EXERCISE INSTRUCTIONS -> Apart from pictures, transcribe exactly each line from the one containing "Where should I" through the final line of the listing below.

RECORDED INFORMATION ->
+ + +
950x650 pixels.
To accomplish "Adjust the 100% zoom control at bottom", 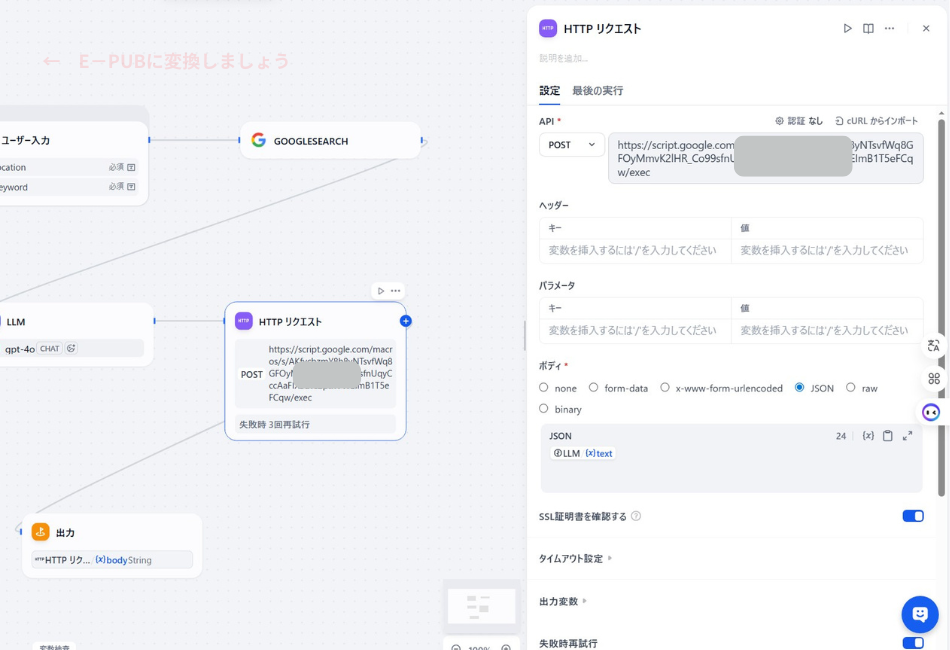I will [481, 647].
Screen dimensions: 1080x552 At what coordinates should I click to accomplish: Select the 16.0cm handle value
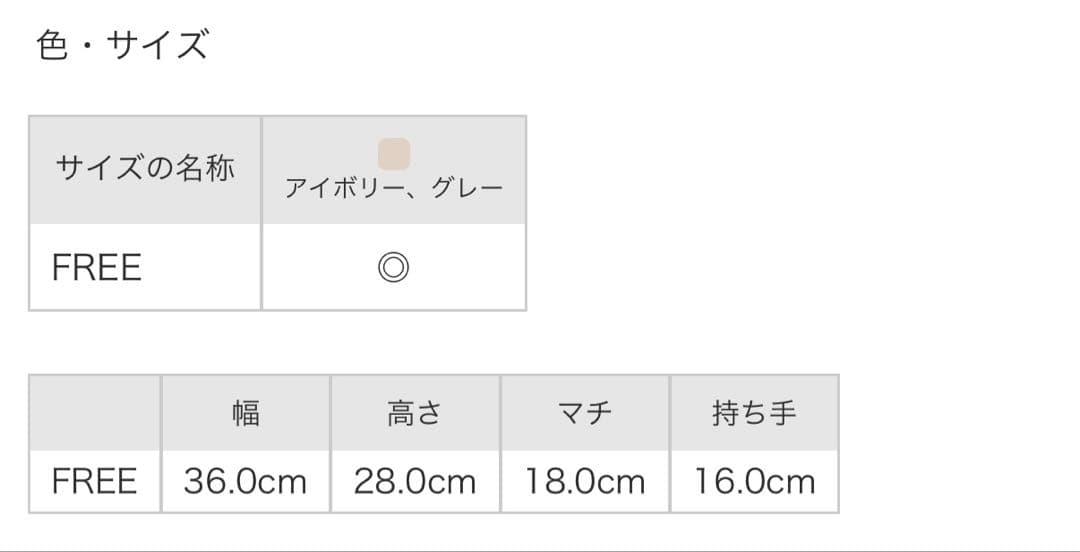pyautogui.click(x=755, y=482)
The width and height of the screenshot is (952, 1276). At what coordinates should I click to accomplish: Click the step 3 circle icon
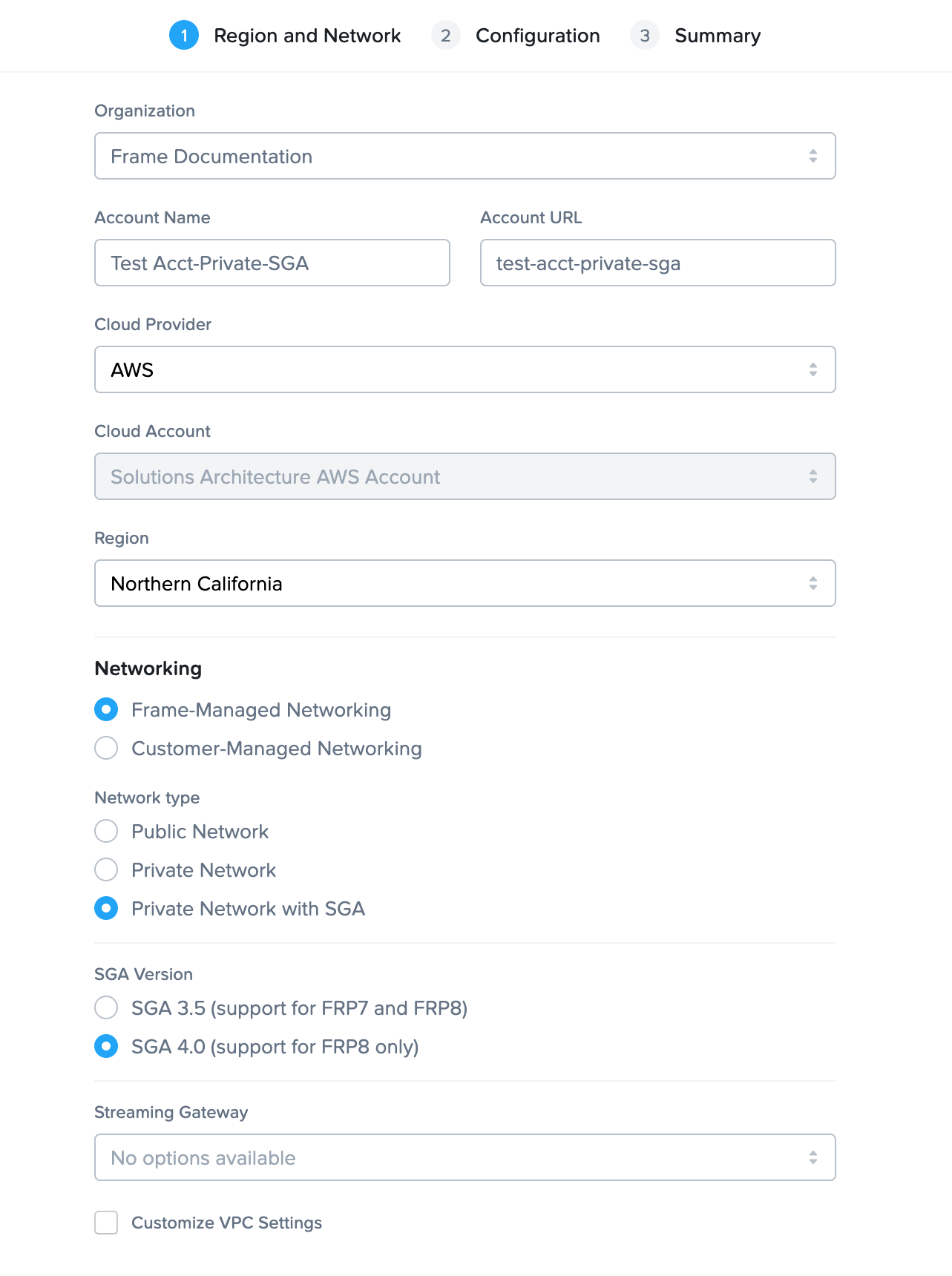(x=644, y=36)
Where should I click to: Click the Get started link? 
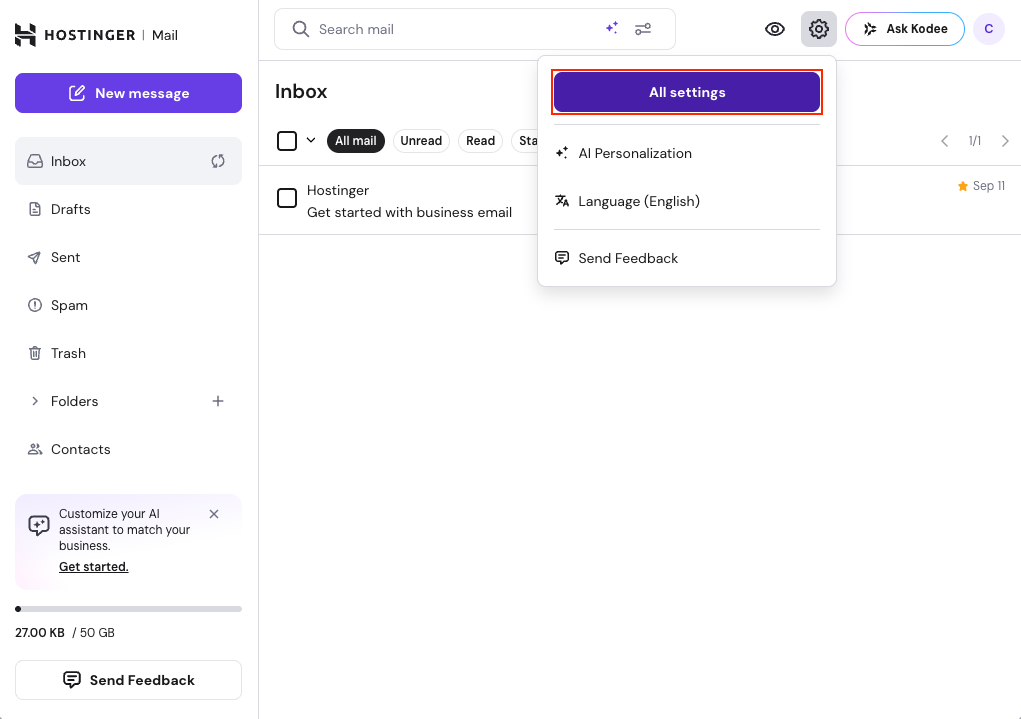tap(94, 567)
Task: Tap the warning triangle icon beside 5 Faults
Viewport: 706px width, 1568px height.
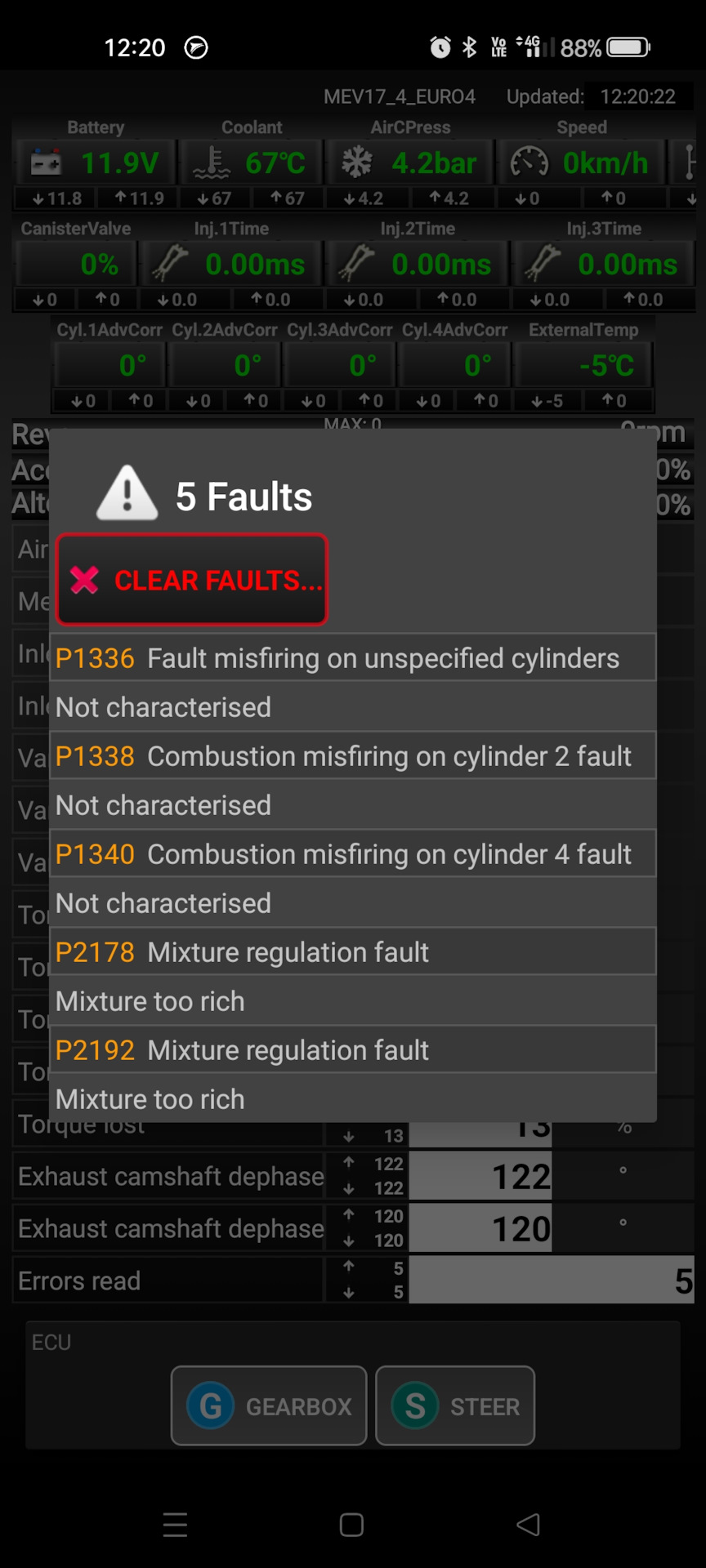Action: coord(127,493)
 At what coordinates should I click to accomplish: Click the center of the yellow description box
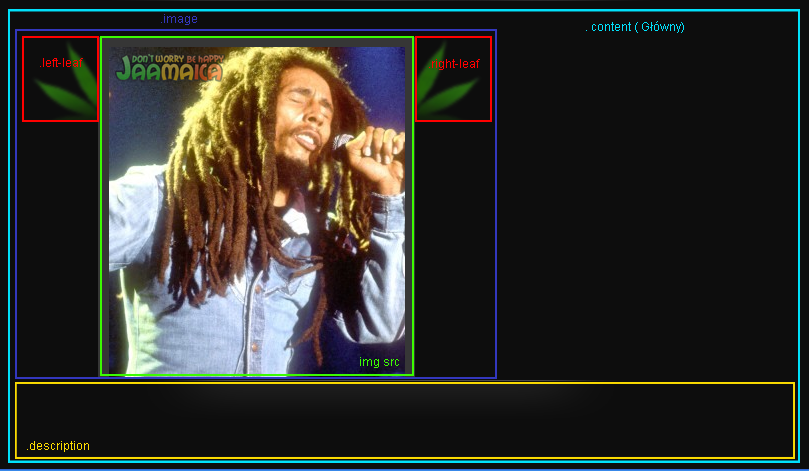tap(404, 420)
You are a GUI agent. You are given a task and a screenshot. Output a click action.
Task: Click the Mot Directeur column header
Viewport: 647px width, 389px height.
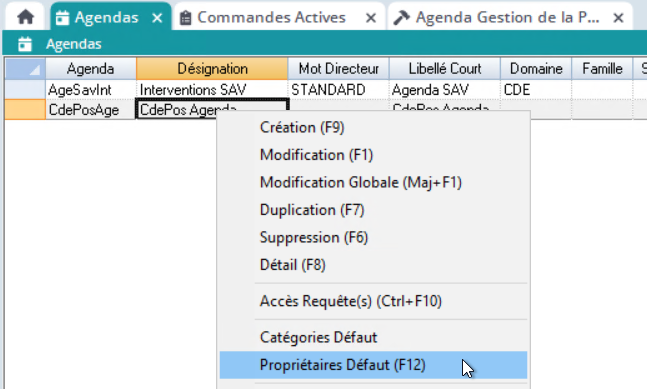click(338, 68)
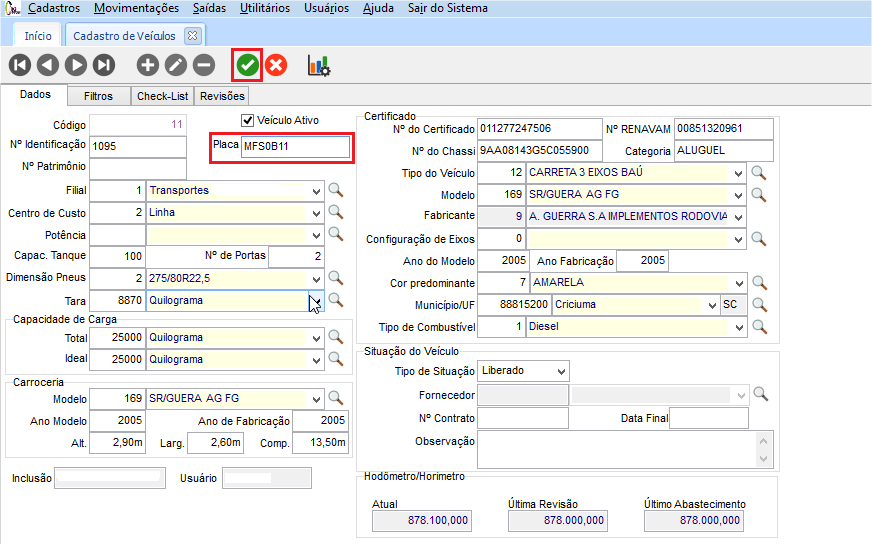Toggle the Veículo Ativo checkbox
This screenshot has height=544, width=872.
[x=248, y=120]
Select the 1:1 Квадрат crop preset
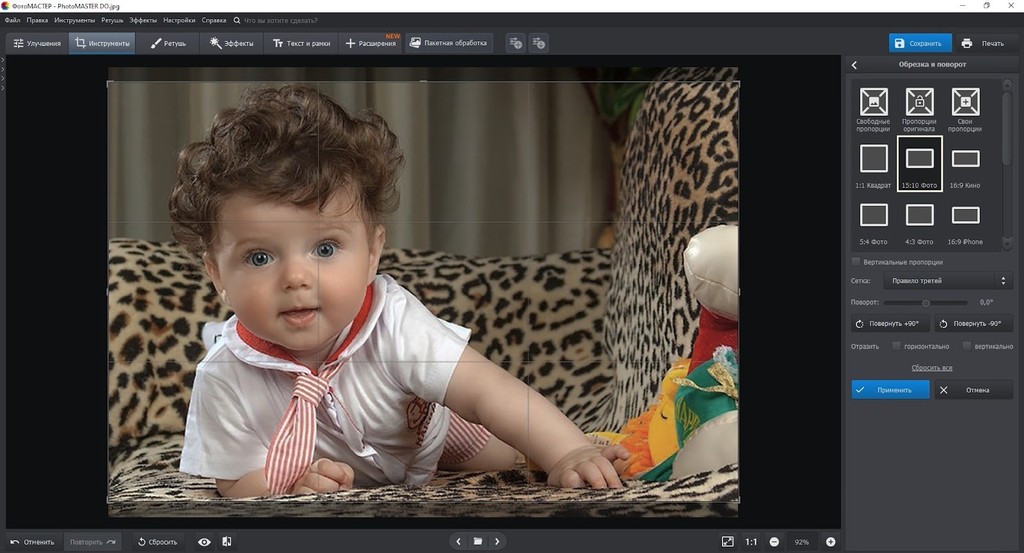The image size is (1024, 553). pos(874,159)
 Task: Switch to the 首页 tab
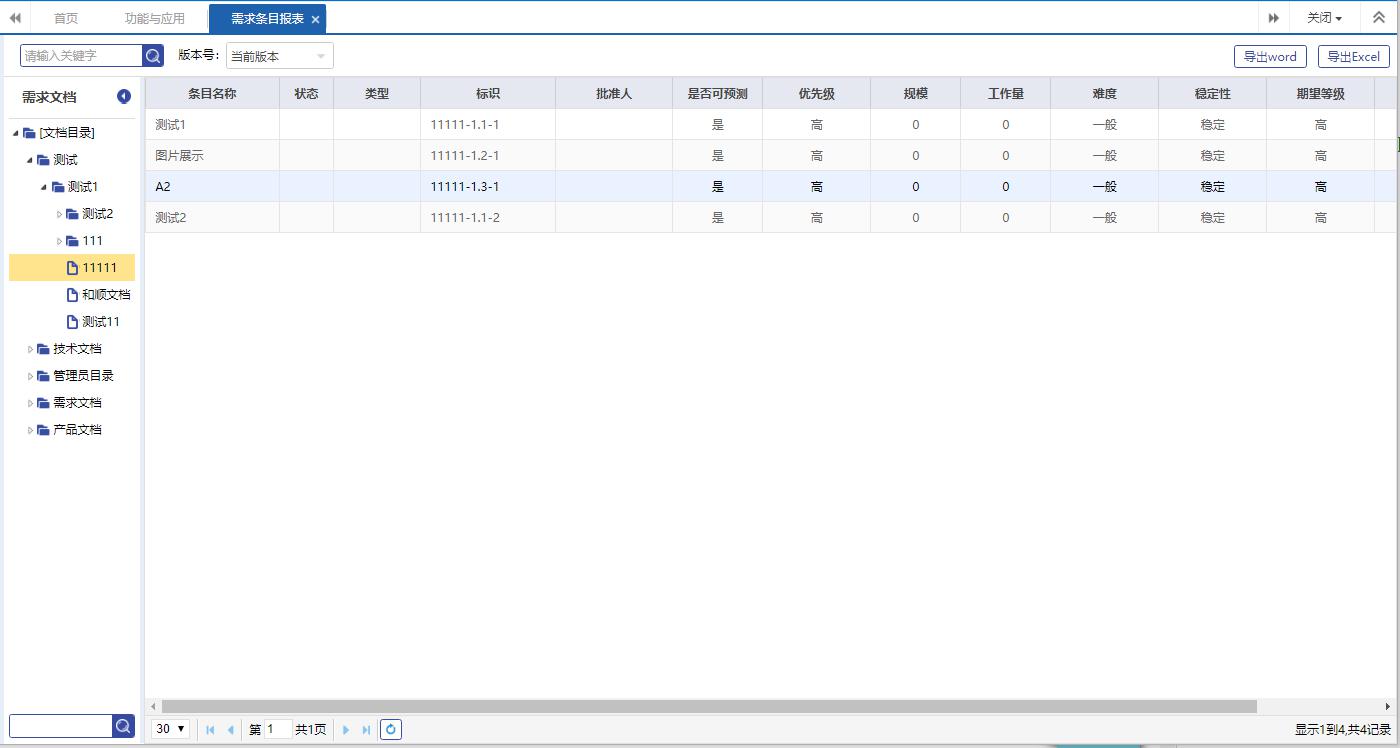[66, 18]
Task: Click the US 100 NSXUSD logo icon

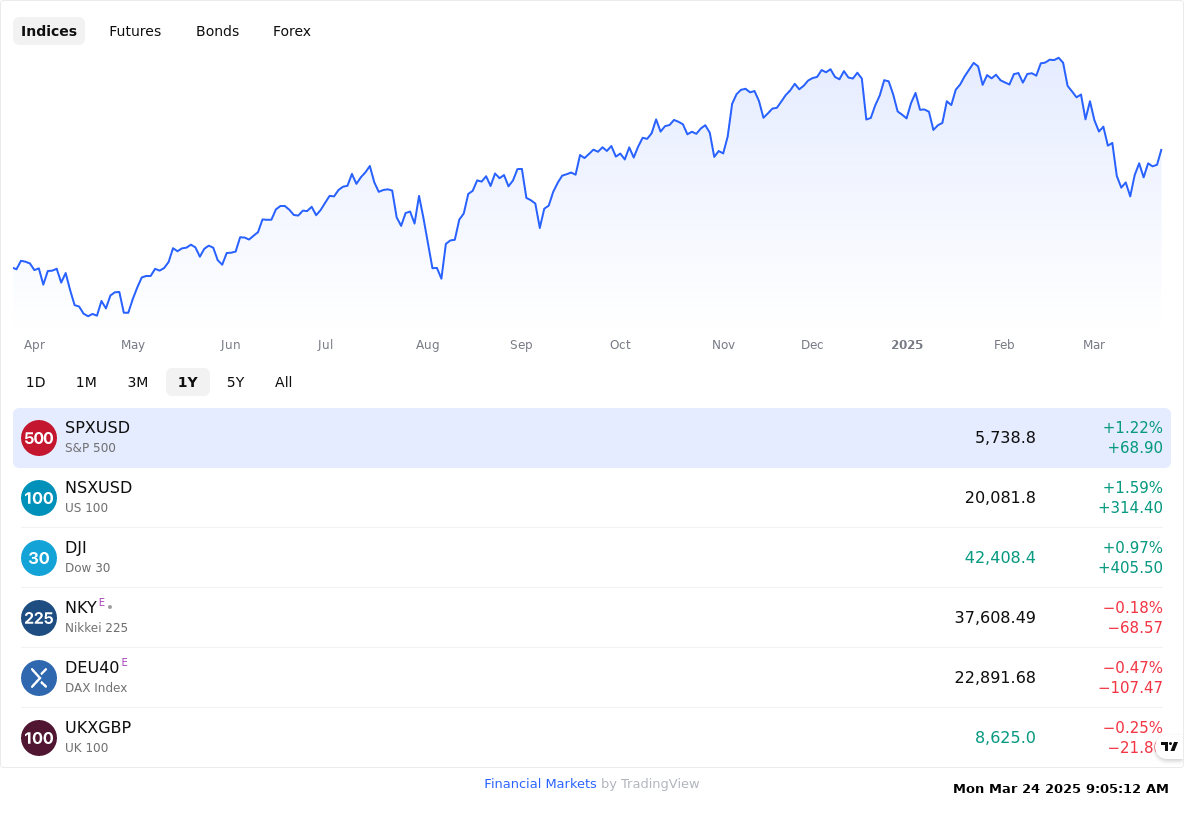Action: click(39, 498)
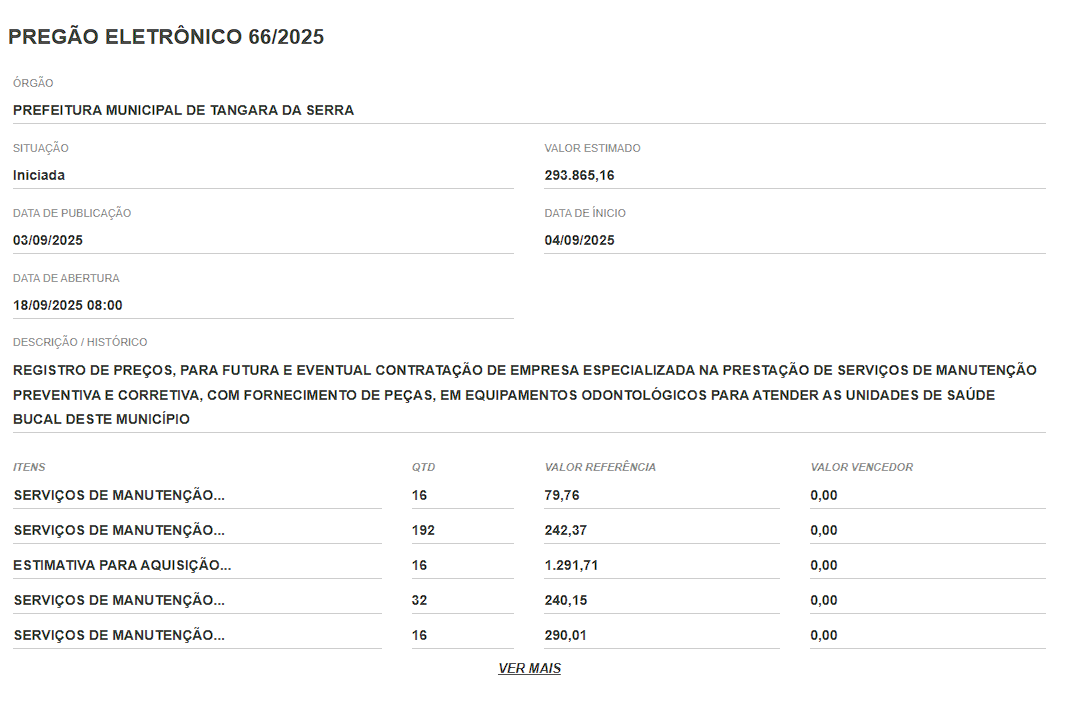Viewport: 1070px width, 704px height.
Task: Select reference value 242,37
Action: 565,530
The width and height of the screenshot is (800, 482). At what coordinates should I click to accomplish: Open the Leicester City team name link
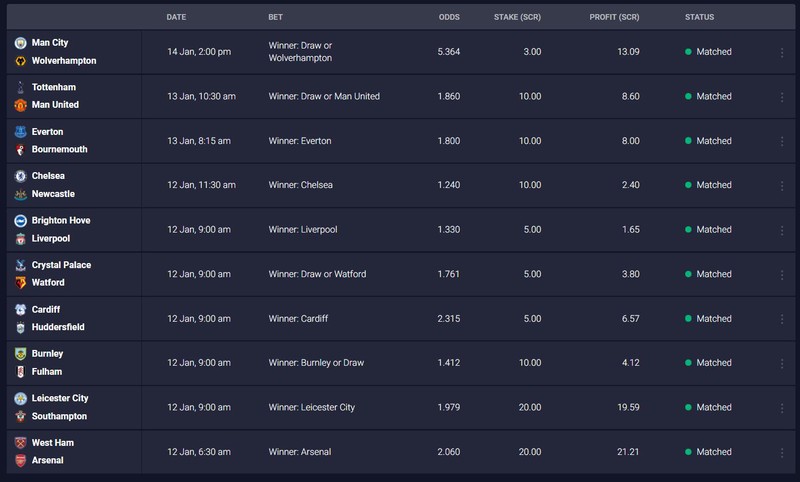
+ + +
SOLUTION ->
Where should I click to: Click the Get started link? 
tap(94, 567)
Task: Tap the warning triangle icon beside 5 Faults
Viewport: 706px width, 1568px height.
Action: coord(127,493)
 At what coordinates should I click to accomplish: Click the center of the yellow description box
tap(404, 420)
You are a GUI agent. You are given a task and a screenshot. Output a click action.
Task: Click the Mot Directeur column header
Viewport: 647px width, 389px height.
click(338, 68)
Toggle the Veículo Ativo checkbox
This screenshot has height=544, width=872.
[x=248, y=120]
Select the 1:1 Квадрат crop preset
The image size is (1024, 553). pos(874,159)
 Task: Switch to the 首页 tab
[66, 18]
Task: Click the US 100 NSXUSD logo icon

Action: click(39, 498)
Viewport: 1070px width, 704px height.
Task: Select reference value 242,37
Action: 565,530
The width and height of the screenshot is (800, 482). At what coordinates should I click to accomplish: Open the Leicester City team name link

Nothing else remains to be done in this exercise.